## Document extract
Yet, two days later, Stanley, who had hated refusing the doctor, suggested a compromise: they should travel instead to the infinitely more accessible northern end of Lake Tanganyika. From reading the published
Proceedings of the Royal Geographical Society,
Stanley had been aware since 1865 of Burton’s claim that the River Rusizi flowed northwards out of Lake Tanganyika into the southern end of Baker’s Lake Albert before continuing northwards as the White Nile. This view was shared by Livingstone, as Stanley already knew from the RGS’s publication of the doctor’s letter to John Kirk of 30 May 1869. In this letter (the last to reach the outside world before Stanley reached Ujiji) Livingstone had said that he needed to ‘go down’, what he called ‘the [Nile’s] eastern line of drainage’, by which he meant the northward-flowing river system beginning with Lake Bangweulu, and flowing on north, via Lake Moero, into the west side of Lake Tanganyika, and continuing via the Rusizi into Lake Albert.
11
But after learning more about the great Lualaba from direct experience, and realising that it flowed due north for 400 miles from its source in Lake Bangweulu, and very likely hundreds more, the doctor had lost interest in Lake Tanganyika. The Lualaba, he told Stanley was ‘the central line of drainage [and] the most important line … [In comparison] the question
whether there is a connection between the Tanganyika and the Albert N’yanaza sinks into insignificance.’
12

But when Stanley reminded Livingstone that Sir Roderick Murchison and the RGS wanted the Rusizi to be settled, and offered to pay all the expenses of their journey to the northern tip of Lake Tanganyika, Livingstone agreed that they should go.
13
This was the very journey that had defeated Burton and Speke, but because Livingstone and Stanley refused to have anything to do with the local chief, Kannena, and instead accepted the loan of a large canoe from an Arab, Said bin Majid, and took with them only Stanley’s cook, his translator, two local guides and sixteen reliable Wangwana as rowers, they always kept control over their men. Speke’s and Burton’s people had refused to go on because of real or imagined dangers.

Stanley and Livingstone embarked on 16 November, six days after Stanley’s arrival at Ujiji.
14
Delighting in his self-acquired knowledge of Greek mythology, Stanley excitedly compared their ‘cranky canoe hollowed out of the noble
mvule
tree’ with Jason’s ship the
Argo.
They hugged the shore and Stanley was bewitched by ‘a wealth of boscage of beautiful trees, many of which were in bloom … exhaling an indescribably sweet fragrance’. The idyllic circumstances of the people also pleased him, with their fishing settlements, palm groves, cassava gardens and quiet bays.
15
Apart from an encounter with some stone-throwers, who Livingstone mollified by showing them the white skin of his arm and asking them whether they had ever been harmed by anyone of his colour, they experienced no hostility.
16

On reaching the head of the lake on 28 November, they found that the Rusizi flowed into Tanganyika rather than out of it. This was a major discovery and at a stroke ruled out Lake Tanganyika as being any kind of source or reservoir of the Nile. Yet even the discovery that the Rusizi flowed in would not force a retraction from Burton when he heard of it, since a river might conceivably flow out of the west side of the lake into the Lualaba and then continue northwards as the Nile. But realistically, it seemed that either the Victoria Nyanza or the Lualaba’s headwaters were now the only
serious candidates for being the Nile’s source. However, there
was
a serious problem with the Lualaba. The height Livingstone had calculated for Nyangwe had been 2,000 feet, which was the same as Baker’s height for his Lake Albert. Of course one or both of the measurements might be wrong. But if they were not, to get round these inconvenient heights (which ruled out a direct connection between the Lualaba and Lake Albert) Livingstone argued that the Lualaba could quite logically pass Lake Albert to the west and join ‘Petherick’s branch of the Nile’, the Bahr el-Ghazal.

## What needs to be done
Reproduce the stretch of the Lake Tanganyika passage from "They hugged the" through "and quiet bays.".

## Data shown
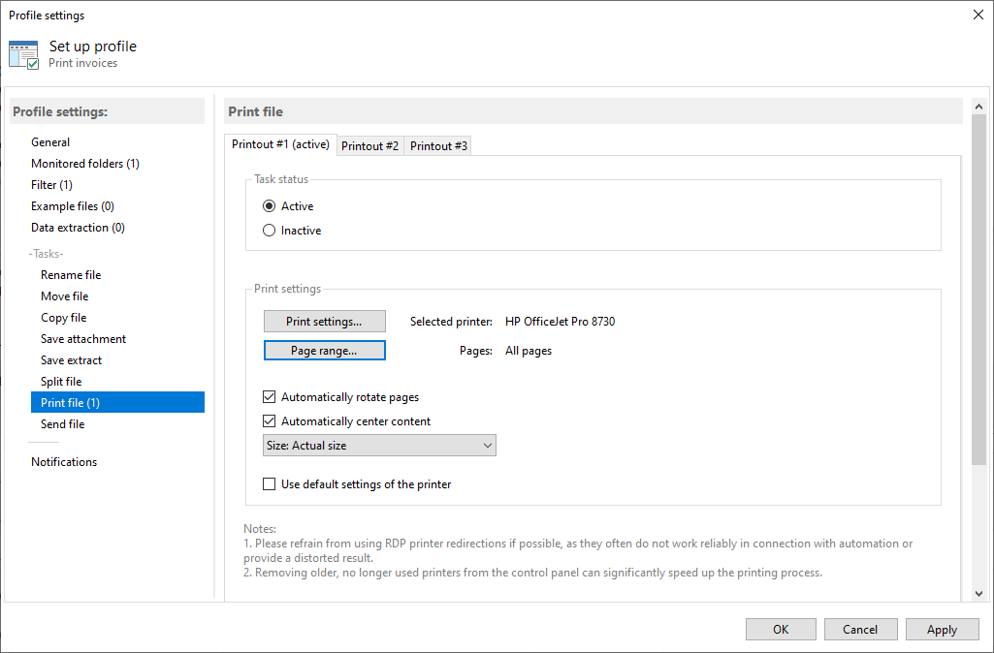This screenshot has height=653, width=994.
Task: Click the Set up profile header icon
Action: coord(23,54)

==

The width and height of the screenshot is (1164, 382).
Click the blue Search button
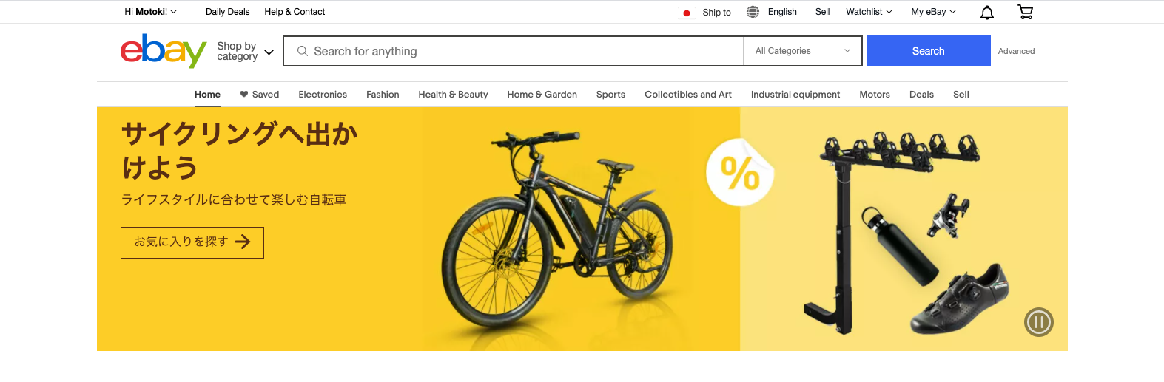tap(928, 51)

---

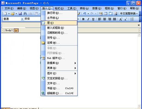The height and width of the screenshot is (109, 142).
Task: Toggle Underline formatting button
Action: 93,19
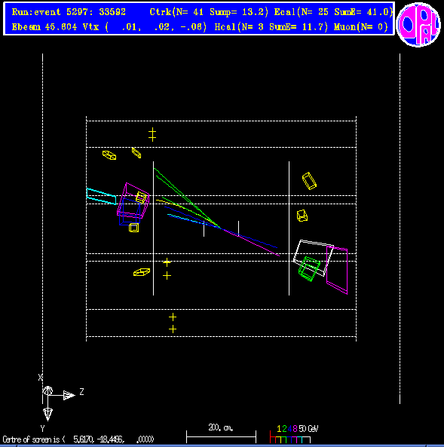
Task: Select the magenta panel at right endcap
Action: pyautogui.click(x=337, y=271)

## Reply
They hugged the shore and Stanley was bewitched by ‘a wealth of boscage of beautiful trees, many of which were in bloom … exhaling an indescribably sweet fragrance’. The idyllic circumstances of the people also pleased him, with their fishing settlements, palm groves, cassava gardens and quiet bays.